And, there is good potential that we may get peace until next September.


----------



## coyoteslayer (Sep 10, 2007)

I bought 6 weeks of peace and quiet, regardless of the outcome of the game.

I


> did it for a few reasons:
> 
> 1. The forum gets 6 weeks of peace.
> 
> ...


But like I said, I get to pick any avatar of my choosing. I will stir it up before the game though. I would hate to add to your pain after the game, but you might become hosptalized after I give you the avatar that you must wear for 6 weeks.


----------



## jahan (Sep 7, 2007)

Dodger said:


> jahan said:
> 
> 
> > Dude Dodger, I can't believe you let the Troll lure you in. And Yote, you don't have enough faith in Utah to go with the spread, you are the one that is chicken **** Wow I heard you had no nuts, but I didn't know it was this bad. Nothing worse than a neutered Yote. LOL
> ...


Six weeks isn't long enough. :mrgreen: :lol:


----------



## Dodger (Oct 20, 2009)

coyoteslayer said:


> But like I said, I get to pick any avatar of my choosing. I will stir it up before the game though. I would hate to add to your pain after the game, but you might become hosptalized after I give you the avatar that you must wear for 6 weeks.


Correction. Look at Term 1:

1. Losing team supporter has a *U* or a *Y* avatar until the end of either the BYU or Utah bowl game (depending on who wins). If BYU doesn't go to a bowl, the avatar stays until Utah's bowl game.

You don't get anything you want, you get to pick out a nice U, if Utah wins. You can even make it a red one. 8)


----------



## Dodger (Oct 20, 2009)

jahan said:


> Six weeks isn't long enough. :mrgreen: :lol:


Think of it this way, if you stir the pot enough, you might be able to buy peace until September. :mrgreen:


----------



## coyoteslayer (Sep 10, 2007)

Dodger, I can draw a U on the avatar that I pick for you. I compromised a lot here and like I said I get to pick your avatar.


----------



## Dodger (Oct 20, 2009)

coyoteslayer said:


> Dodger, I can draw a U on the avatar that I pick for you. I compromised a lot here and like I said I get to pick your avatar.


Are you trying to change the terms?


----------



## jahan (Sep 7, 2007)

coyoteslayer said:


> Dodger, I can draw a U on the avatar that I pick for you. I compromised a lot here and like I said I get to pick your avatar.
———
# Short exercise 1
Repeat the portion of the forum thread starting at "Correction. Look at" and ending at "Utah's bowl game.".
# Short exercise 2
Restate as a bulleted list the forum thread paragraph that begins "Losing team supporter has a", keeping its main facts.
Base every response solely on the forum thread, not on the listing.

# Source material
———
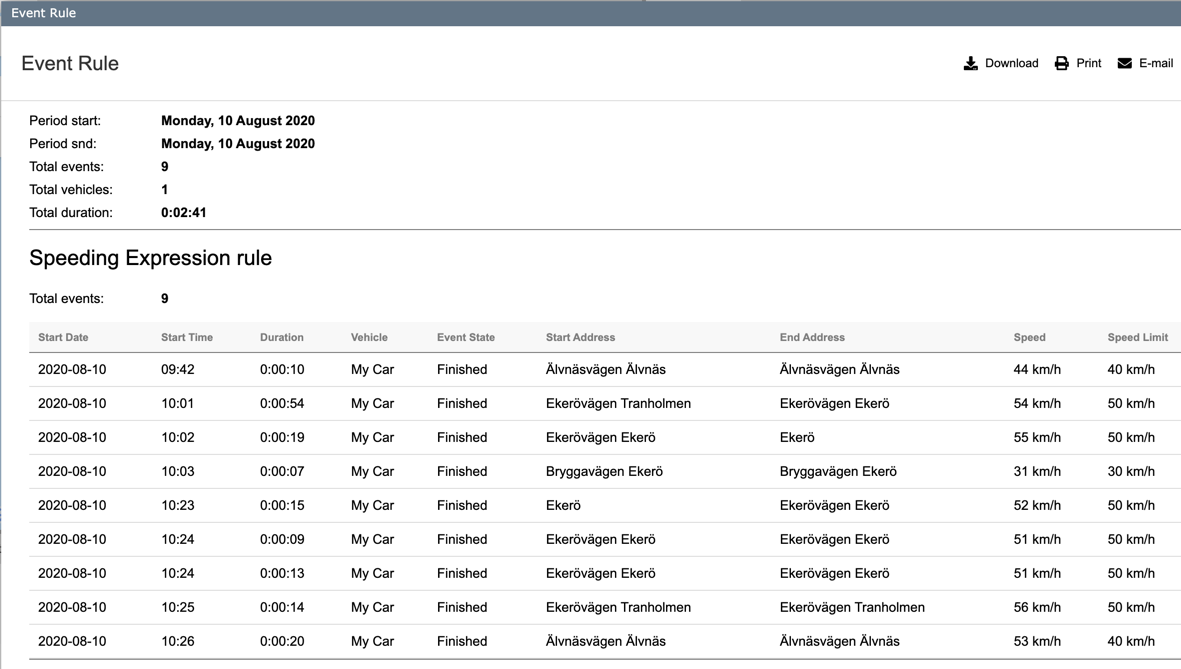The width and height of the screenshot is (1181, 669).
Task: Click the Vehicle column header
Action: point(369,338)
———
# Reply 1
Correction. Look at Term 1:

1. Losing team supporter has a *U* or a *Y* avatar until the end of either the BYU or Utah bowl game (depending on who wins). If BYU doesn't go to a bowl, the avatar stays until Utah's bowl game.

# Reply 2
- The supporter of the losing team has a U or a Y avatar.
- The avatar stays until the end of either the BYU or the Utah bowl game, depending on which team wins.
- If BYU does not go to a bowl, the avatar stays until Utah's bowl game.